Gaía: Meu colega China que me perdoe, mas não faço a menor. Posso falar só do que eu conheço, que é o Boss in Drama – o disco novo é ótimo. Gosto do Garotas Suecas e do Holger e parece que não sou só eu. Ouvi pouco o Criolo, mas gostei do que ouvi. E tem as Vespas Mandarinas, que eu só conheci esse ano e nem é o tipo de som que eu costumo escutar, mas me peguei gostando.

TMDQA!: Que discos você tem ouvido hoje em dia e que não podem sair do seu mp3 player/vitrola e que você recomendaria para que um amigo próximo ouvisse?

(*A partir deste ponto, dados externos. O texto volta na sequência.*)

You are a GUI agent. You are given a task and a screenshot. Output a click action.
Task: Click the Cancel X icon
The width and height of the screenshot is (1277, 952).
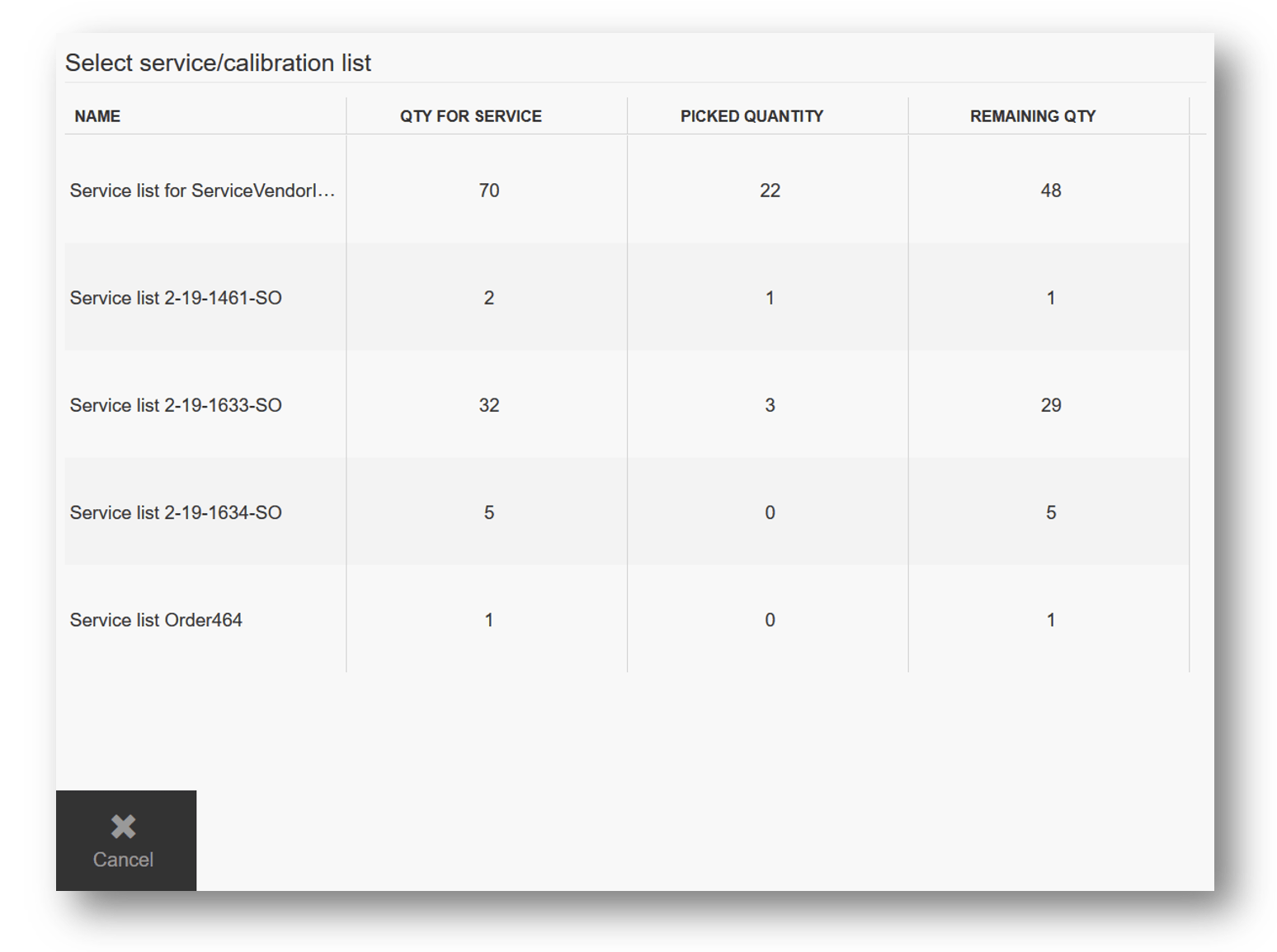pyautogui.click(x=124, y=826)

Gaía: Acabei de ouvir uma banda chamada Motel Beds que lembra BRMC e Yo La Tengo e eu gostei. Gosto muito dos discos desse ano do Raveonettes, do Kills, Girls e Peter Bjorn & John. Tento não me pautar mais pelo que acabou de sair e ouvir com atenção cada disco, e às vezes fico meses parada numa coisa só. Hoje as coisas datam numa velocidade assustadora, mas não me quero ter um gosto super descartável.

TMDQA!: Apesar de trabalhar mais com o alternativo, que nomes você acha interessantes no mainstream hoje em dia?

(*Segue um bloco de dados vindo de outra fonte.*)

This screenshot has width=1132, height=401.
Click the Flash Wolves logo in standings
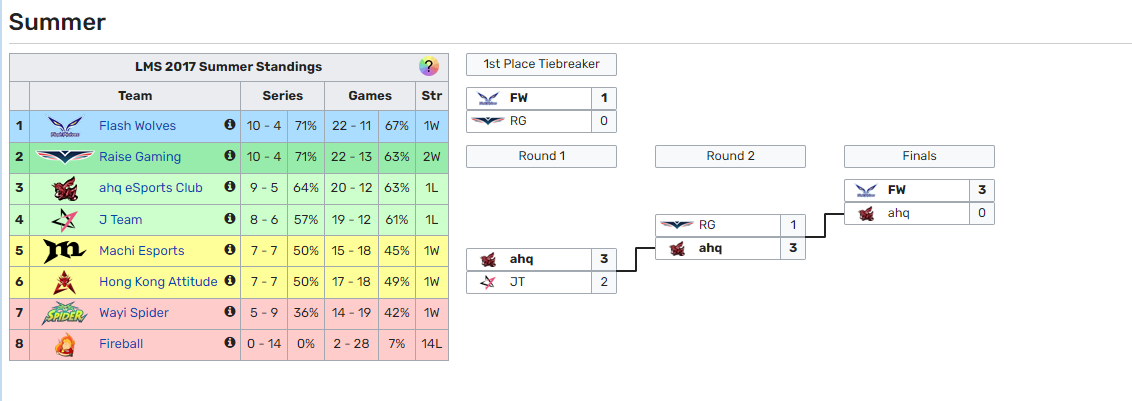(x=65, y=126)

Gaía: Olhando a parada pop de hoje da Billboard tem Katy Perry, LMFAO, Nicky Minaj, Britney e outras coisas que eu nunca ouvi falar. Dessas só ouvi mesmo o LMFAO e acho uma bosta. Enfim, tentando responder sua pergunta: não sei direito oq é mainstream hoje, acho que depende da fonte. Sei que toda a vez que vejo Katy Perry, Britney, Rihanna e afins acho um lixo. Mas respeito a Beyoncé como a Diana Ross dos nossos tempos e dou graças as céus que o Kanye West e a Lady Gaga existam, pq pelo menos ele é criativo uma força criativa impressionante e ela cita Bowie e Madonna. Ou seja, sem eles as coisas poderiam ter ainda menos graça.

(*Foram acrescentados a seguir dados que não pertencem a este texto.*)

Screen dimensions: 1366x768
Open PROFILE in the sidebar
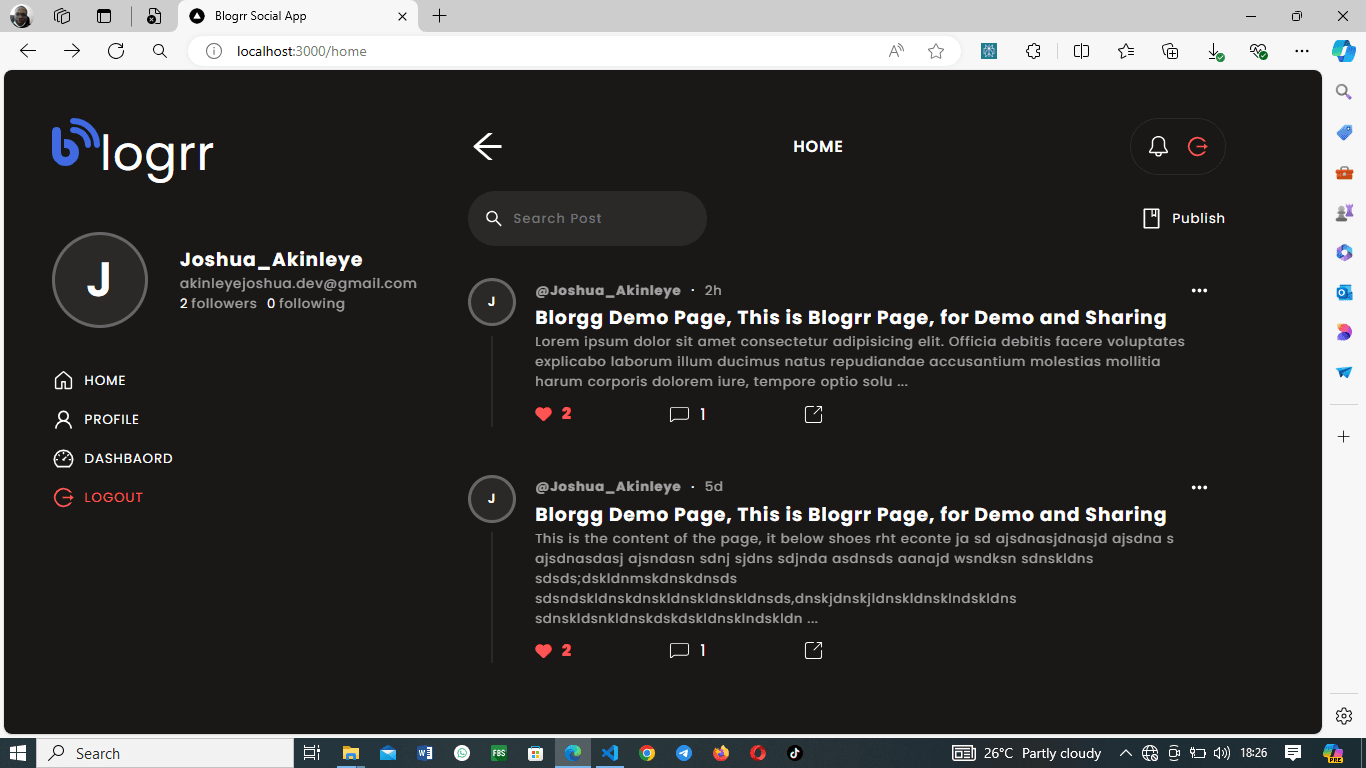tap(96, 419)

TMDQA!: Qual você acha que é o papel de blogs de música feitos por fãs de música, como o TMDQA! por exemplo?
Gaía: Em alguns casos é como o NME – as mesmas notícias que você já viu em todo lugar. Mas em outros é como (quem tem mais de 30 anos vai entender) encontrar aquele zine xerocado numa lojas de discos, cheio de coisas que você vai adorar conhecer. De qualquer forma, ajuda a organizar o caos musical. Gosto menos da repetição de notícias curtas e mais do segmento de blogs que se encaixa no que chamam de “sharity”- longos posts, dedicados à artistas/bandas/discografias/cenas específicos cheio de links pra download. Quando eu era adolescente e estava formando meu gosto musical a coisa mais dinâmica que tinha era o Folhateen e a MTV – isso dá uma idéia do quanto é satisfatório ter ferramentas como hypem.com e o rcrdlbl, além dos blogs propriamente ditos. Há um excesso de repetição e uma supervalorização do formato mas ainda assim existe independência e espírito colaborativo na maior parte dos blogs que leio. Isso é importantíssimo.

TMDQA!: Você tem mais discos que amigos?
Gaía: Tenho mais discos que amigos, e nem tenho tantos discos assim!